Their last championship meeting came at this very same stage six years ago and will forever be remembered for Cahill’s choice words about a handful of Cork’s players in the build-up.

Niall McCarthy was described as a “dreadful hurler” while Brian Corcoran was said to be “finished” and Cahill topped it all off by boldly predicting an Antrim win. The final score? Cork 2-26, Antrim 0-10.

“I haven’t spoken to him about the comments back in 2004, but if he was genuinely honest I would have said — ‘look Dinny, if that’s what you thought, fair enough’. But he was still wrong on Corcoran.”

Cahill has been far more diplomatic in his appraisal of the Munster side this time and the Tipperary man is certainly well informed, given the presence of Jerry Wallis and Bob Thornhill in his backroom.

Wallis trained Cork to two successive All-Ireland titles in the middle of the last decade, while Thornhill was a selector on the Cork minor team that featured a certain Seán Óg Ó hAilpín back in 1995.

Cork approach the weekend harbouring injury worries over Ó hAilpín, Ronan Curran, Shane O’Neill and Jerry O’Connor and will respect an opponent that produced a surprise defeat of Dublin last weekend. “An unbelievable blessing in disguise for Cork,” is how Ó hAilpín painted it. “We rate Dublin.

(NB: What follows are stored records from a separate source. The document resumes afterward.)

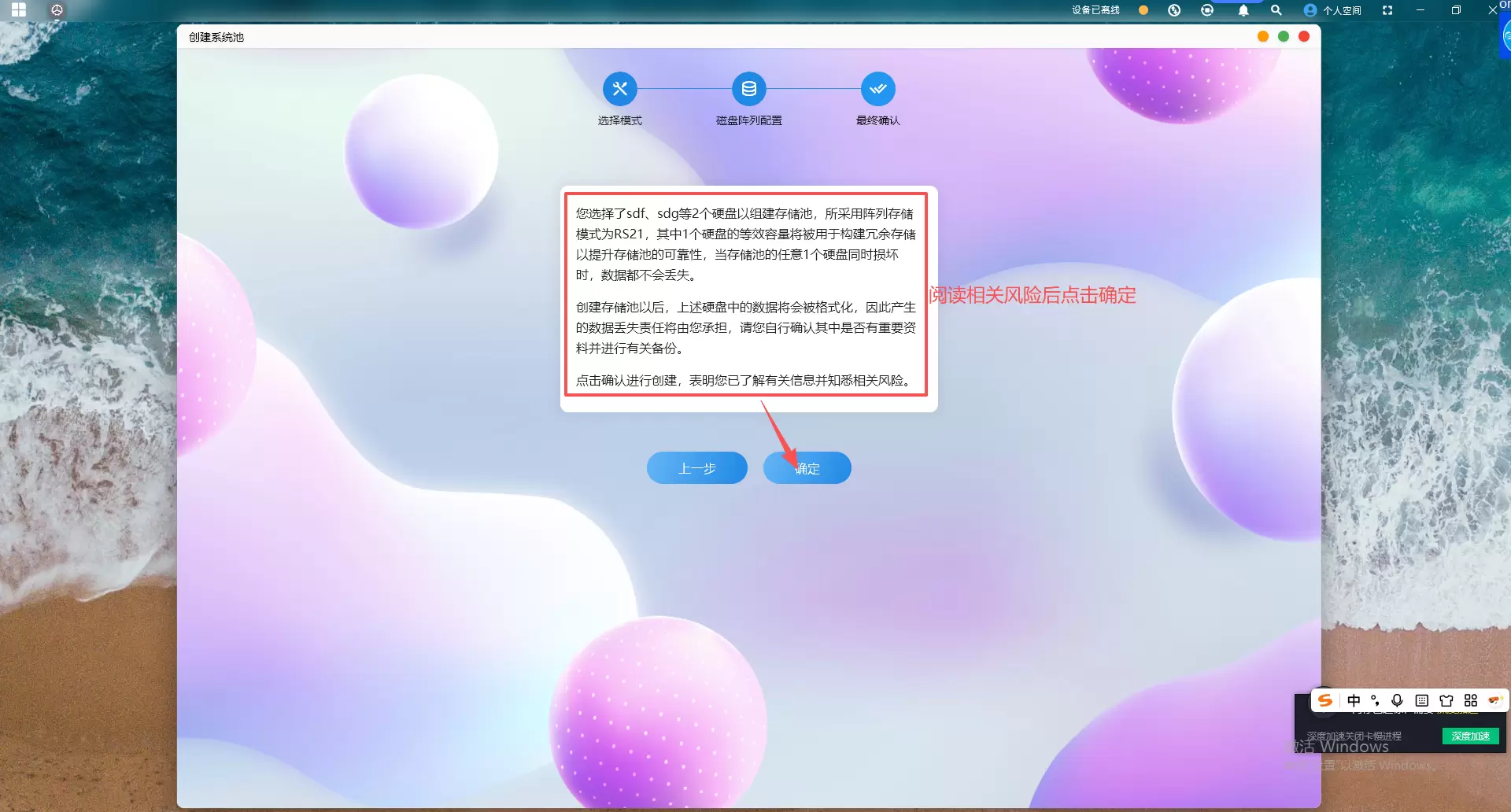Viewport: 1511px width, 812px height.
Task: Click the 选择模式 wrench step icon
Action: point(619,89)
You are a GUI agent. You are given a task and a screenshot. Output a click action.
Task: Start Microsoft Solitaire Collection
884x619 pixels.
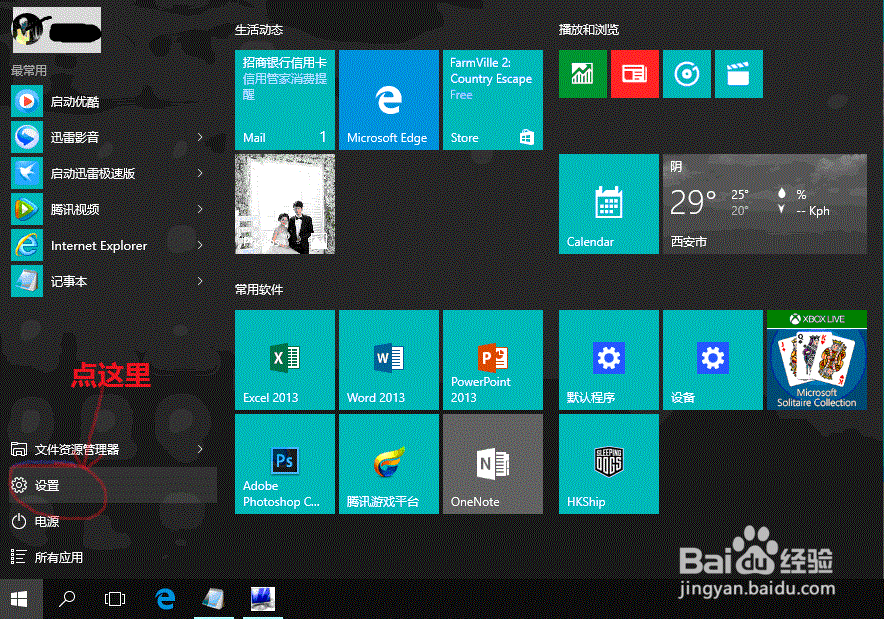point(816,360)
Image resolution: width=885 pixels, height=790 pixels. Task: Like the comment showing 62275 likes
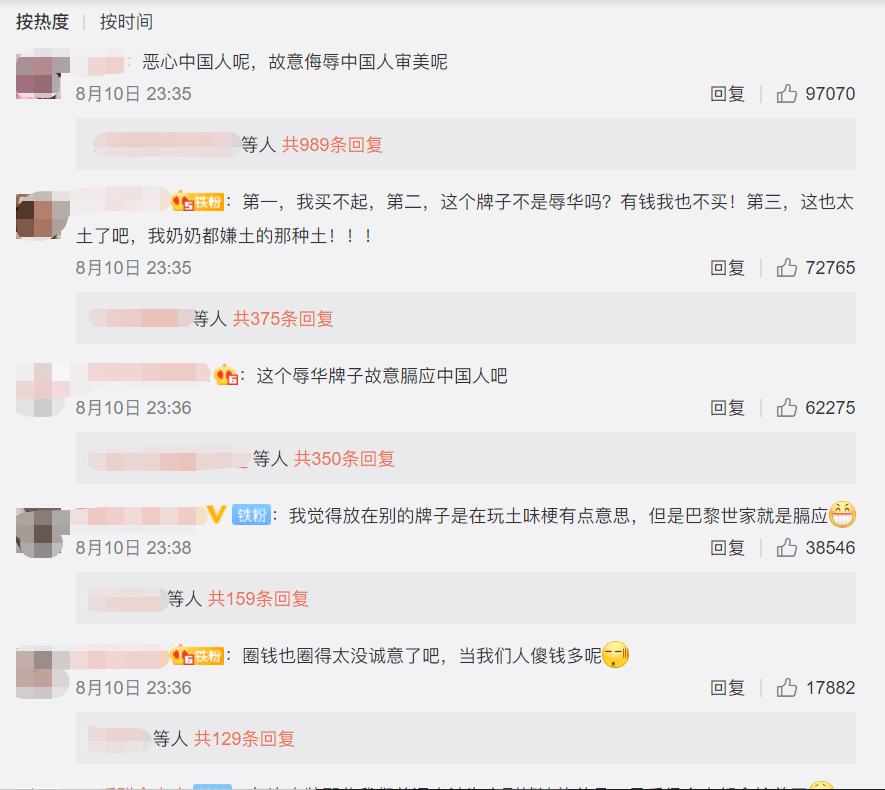786,407
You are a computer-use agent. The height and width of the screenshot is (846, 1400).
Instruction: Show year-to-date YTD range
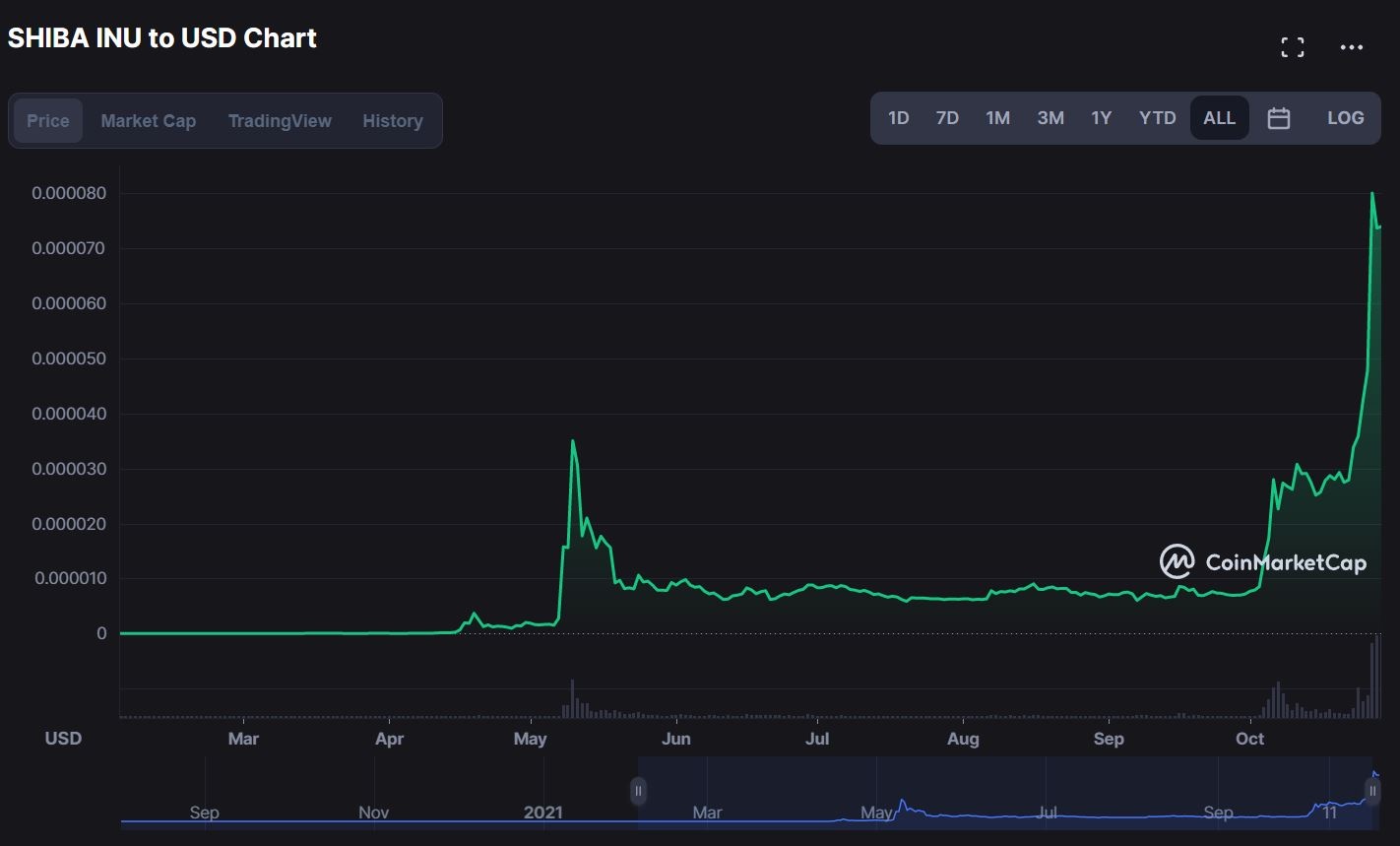point(1157,118)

Any time we played Dublin they’d give us a fistful, if not beat us. So, by Antrim beating Dublin, that sends alarm bells.”

Cork have been ringing a few warnings of their own in recent weeks and the three-time All-Star wing-back admits they have amassed a few regrets from the two Waterford games.

Ó hAilpín accepted criticisms including a failure to close out both ties and he also spoke of a lack of determination against a tactically clever side which demonstrated Cork’s need to “box clever”.

“There’s more than one way to skin a cat,” he said.

For all that, he was equally quick to point out that they lost out on a Munster title by the puck of a ball and he rejected out of hand suggestion players like himself, Ben and Jerry O’Connor have long since passed their sell-by date.

The thing is, last Saturday’s defeat in Thurles didn’t just cost Cork a first provincial senior title in four years, it propelled them into the path of Kilkenny in an All-Ireland semi-final.

Provided, of course, that they see to Antrim.

On the evidence of the championship thus far, it is difficult to see any county defeating the champions and Ó hAilpín has already revealed neither Cork nor Waterford would so on the evidence of last weekend.

“The general consensus is that no-one is going to beat them (Kilkenny). Sunday is going to be a tough game and the prize for winning is a nice, beautiful game against Kilkenny.

“I don’t want to be getting too ahead of myself here,” he added. “There is one sure thing about sport — uncertainty. Put it this way, if we do win — and that’s a big if — we’ll be going into Kilkenny as underdogs and it will suit us down to the ground.”